For anyone who is or will soon be involved in a maritime injury case, it is important to have at least a basic sense of what these laws are about and to whom they apply. That’s what we’ll focus on in the remainder of this article.

A List of Maritime Laws

What follows is a brief outline of the laws that most commonly apply in maritime law cases.

The Jones Act

The Jones Act—more formally known as the Merchant Marine Act of 1920—is probably the best-known and most important of the laws relating to maritime personal injury. This is a wide-ranging federal statute that regulates many aspects of maritime commerce, including the rights of seamen who become injured on the job; this is the section of the Jones Act that is pertinent to the present discussion.
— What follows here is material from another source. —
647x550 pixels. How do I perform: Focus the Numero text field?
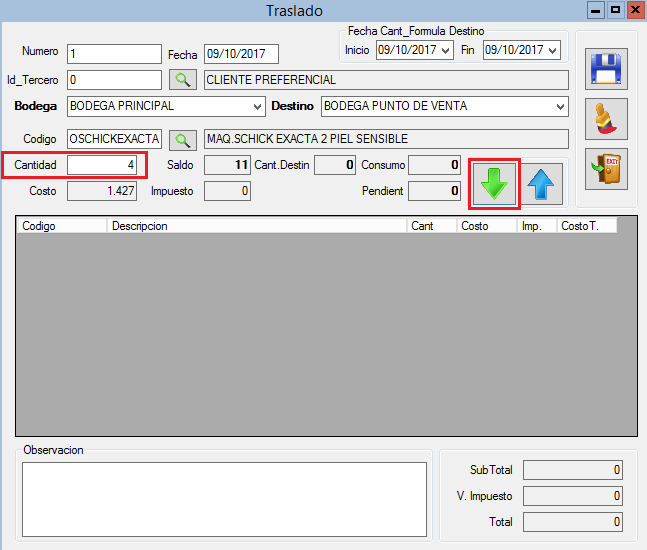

The Jones Act allows injured seamen to sue their employer to collect appropriate compensation. It differs from maintenance and cure in requiring the plaintiff to prove that their employer is at least partly responsible for the incident or conditions that led to the disability. This is known as comparative negligence. Under this doctrine, any financial remuneration awarded to plaintiffs is reduced in proportion to the degree of fault they bear for their injuries.

In order to prevail in a Jones Act suit, the plaintiff must prove four different elements: duty (the employer had an obligation to ensure the safety of employees), breach (failure to fulfill this obligation), causation (the breach of duty caused the injury), and damages (the injury resulted from the employer’s negligence). It is also necessary for plaintiffs to demonstrate that they conform to the Jones Act’s specific definition of a seaman, which does not cover everyone involved in maritime employment.

The Longshore and Harbor Worker’s Compensation Act (LHWCA)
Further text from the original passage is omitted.